Report every line in the records below that includes the word "This".

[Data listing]
• • • • •
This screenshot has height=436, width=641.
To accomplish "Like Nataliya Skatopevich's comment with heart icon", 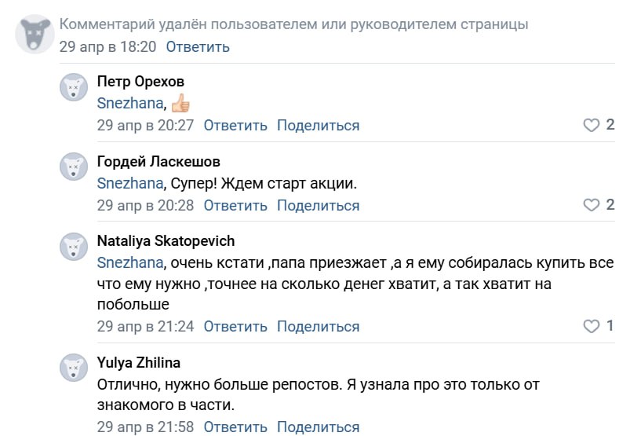I will [x=591, y=326].
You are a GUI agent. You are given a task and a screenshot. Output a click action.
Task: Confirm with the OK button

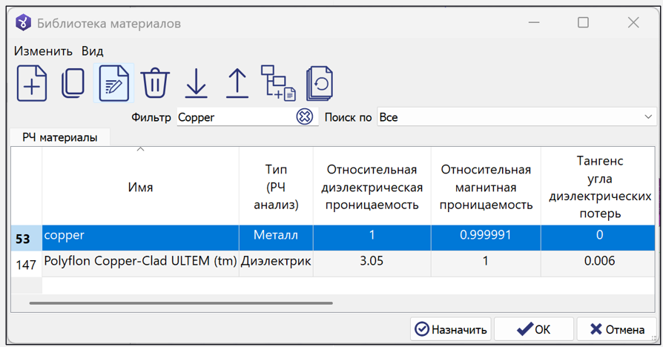534,329
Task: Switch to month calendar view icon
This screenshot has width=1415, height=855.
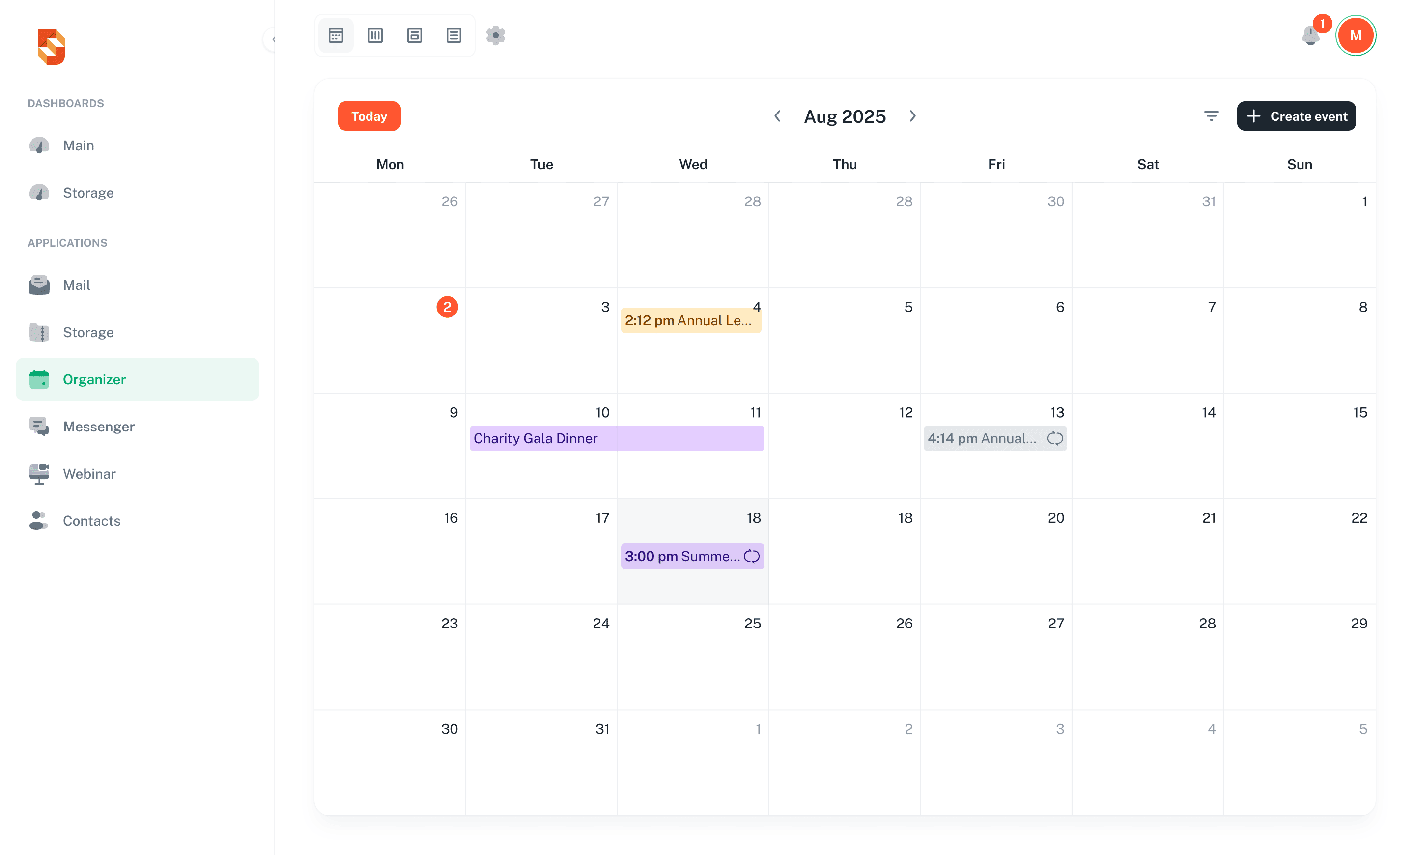Action: [x=336, y=36]
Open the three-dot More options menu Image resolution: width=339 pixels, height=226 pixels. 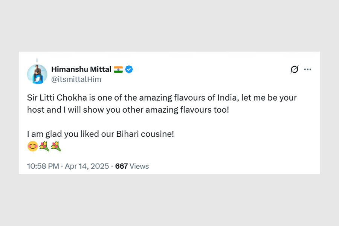coord(308,69)
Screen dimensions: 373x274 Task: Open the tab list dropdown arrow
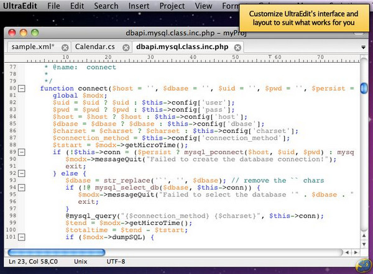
• • • • •
Written response
This screenshot has height=436, width=641.
This screenshot has width=1415, height=855.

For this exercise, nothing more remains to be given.